Tortoreto. In consiglio si rischia l’incidente diplomatico, anche se in parte la cosa di manifesta, ma alla fine viene anche ritirata la mozione di sfiducia del presidente del consiglio comunale.
In apparenza, dopo le tensioni della seduta precedente (per ovvi motivi) sembra quella di venerdì 31 luglio una seduta consiliare scevra da particolari situazioni di confronto-scontro, con all’ordine del giorno un solo punto: l’approvazione del piano economico finanziario e relative tariffe della Tari per l’anno in corso. Operazione perfezionata con i soli voti della maggioranza.
In apertura di seduta, però, Libera D’Amelio (Tortoreto al Cento) ha posto una questione per fatto personale.
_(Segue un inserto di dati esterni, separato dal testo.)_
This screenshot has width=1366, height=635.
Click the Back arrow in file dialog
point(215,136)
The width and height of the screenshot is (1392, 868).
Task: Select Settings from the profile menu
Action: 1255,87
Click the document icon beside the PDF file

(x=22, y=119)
Ossia ha evidenziato un episodio che si era verificato in occasione della precedente seduta consiliare quando durante una discussione (relativa al project financing poi ritirato dalla maggioranza) il presidente del consiglio comunale, Marino Di Domenico, fuori microfono (ma catturato dalla registrazione) aveva usato un’espressione “questa non è normale” riferibile, dalla ricostruzione, alla D’Amelio.
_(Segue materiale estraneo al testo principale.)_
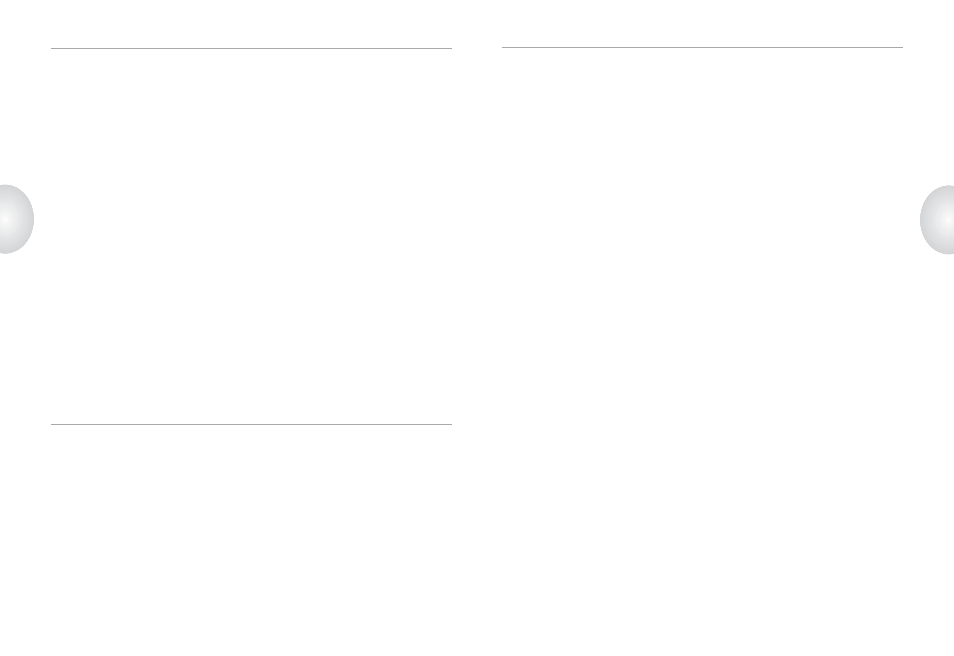Screen dimensions: 954x656
Task: Click midpoint of the lower-left divider line
Action: (251, 424)
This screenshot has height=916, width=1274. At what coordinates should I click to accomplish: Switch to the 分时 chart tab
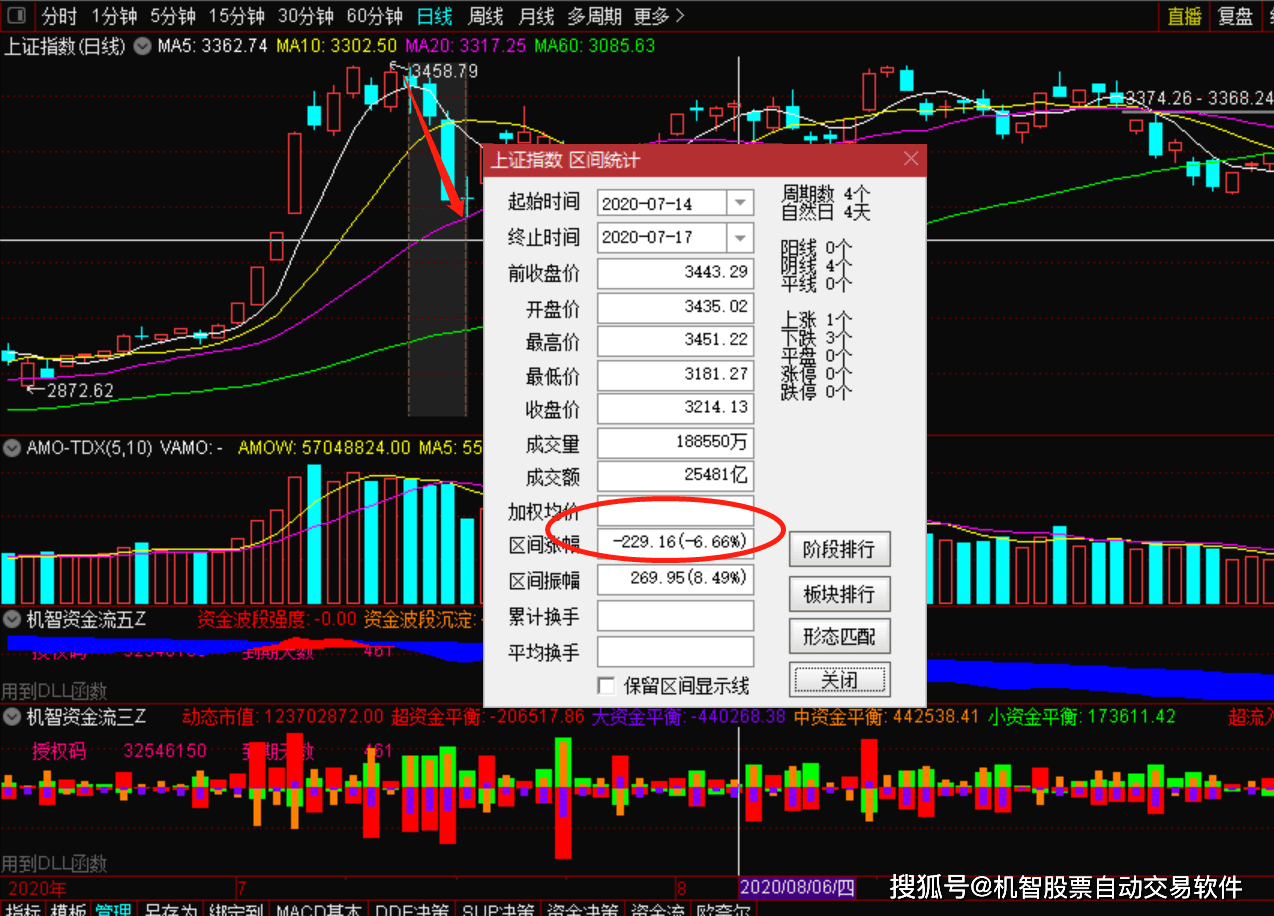pyautogui.click(x=59, y=16)
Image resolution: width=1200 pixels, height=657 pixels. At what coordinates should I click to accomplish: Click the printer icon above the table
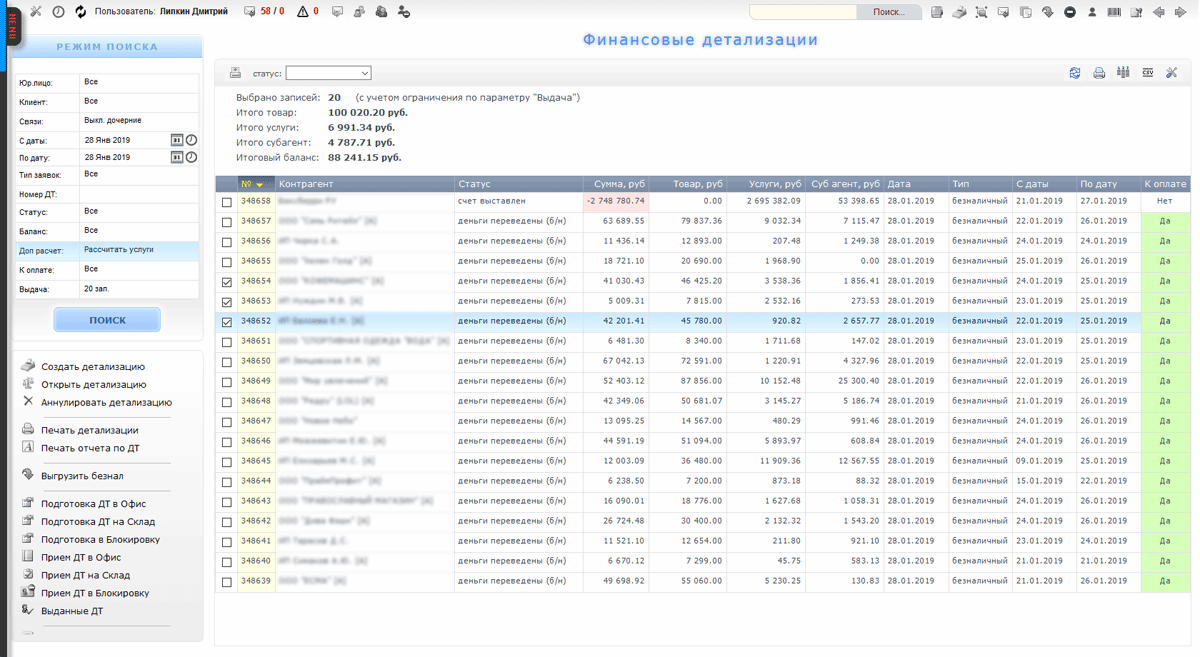pos(1099,73)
La capogruppo ha ricostruito la questione, dicendo che solo successivamente, riascoltando la registrazione, si era accorta dell’affermazione.
Il presidente Di Domenico ha fornito, nella circostanza, la sua ricostruzione dei fatti ribadendo stima professionale, umana e politica alla D’Amelio, dicendo che l’affermazione non era voluta. La D’Amelio, però, ha abbandonato la seduta determinando, nella sostanza, una sospensione della seduta, non condividendo la cosa. Poi alla ripresa c’è stato anche l’intervento del sindaco Domenico Piccioni, che si è scusato, chiudendo l’incidente diplomatico e dunque anche il ritiro della mozione di sfiducia.